===== Records to process =====

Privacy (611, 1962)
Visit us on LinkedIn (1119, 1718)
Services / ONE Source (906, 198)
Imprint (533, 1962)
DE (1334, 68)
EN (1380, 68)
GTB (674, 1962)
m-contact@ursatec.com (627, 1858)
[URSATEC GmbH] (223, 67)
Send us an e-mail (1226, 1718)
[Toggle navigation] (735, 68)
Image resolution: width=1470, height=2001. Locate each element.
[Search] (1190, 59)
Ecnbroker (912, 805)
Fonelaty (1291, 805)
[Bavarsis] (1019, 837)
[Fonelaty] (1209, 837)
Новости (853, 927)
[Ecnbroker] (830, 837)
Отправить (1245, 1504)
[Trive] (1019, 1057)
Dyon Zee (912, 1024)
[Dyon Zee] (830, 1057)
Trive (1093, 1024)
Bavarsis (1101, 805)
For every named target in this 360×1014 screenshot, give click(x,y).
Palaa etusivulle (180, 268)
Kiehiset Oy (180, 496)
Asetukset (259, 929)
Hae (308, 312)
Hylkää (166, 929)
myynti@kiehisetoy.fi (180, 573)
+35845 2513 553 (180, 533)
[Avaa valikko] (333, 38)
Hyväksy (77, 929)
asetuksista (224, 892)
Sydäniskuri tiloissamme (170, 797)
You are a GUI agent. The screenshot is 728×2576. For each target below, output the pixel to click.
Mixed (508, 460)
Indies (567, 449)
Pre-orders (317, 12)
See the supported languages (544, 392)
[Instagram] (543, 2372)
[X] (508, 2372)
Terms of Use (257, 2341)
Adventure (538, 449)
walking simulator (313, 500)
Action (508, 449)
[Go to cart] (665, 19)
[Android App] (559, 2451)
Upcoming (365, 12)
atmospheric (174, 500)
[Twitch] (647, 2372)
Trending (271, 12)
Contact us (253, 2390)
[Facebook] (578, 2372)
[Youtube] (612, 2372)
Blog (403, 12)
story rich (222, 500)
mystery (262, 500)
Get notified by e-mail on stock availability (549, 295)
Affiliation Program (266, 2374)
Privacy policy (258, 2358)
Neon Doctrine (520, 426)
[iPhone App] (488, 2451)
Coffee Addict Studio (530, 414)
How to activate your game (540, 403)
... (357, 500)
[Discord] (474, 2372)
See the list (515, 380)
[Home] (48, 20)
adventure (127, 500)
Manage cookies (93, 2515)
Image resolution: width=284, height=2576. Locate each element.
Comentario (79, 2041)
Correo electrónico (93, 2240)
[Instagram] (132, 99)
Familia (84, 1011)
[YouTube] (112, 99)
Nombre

=====

» What the task asks
Make a list of all lines in the data that contain "target".

» Exercise output
For every named target in this 360×1014 screenshot, give click(x,y).
You are a GUI agent. The screenshot is 728×2576. For each target below, output the pixel to click.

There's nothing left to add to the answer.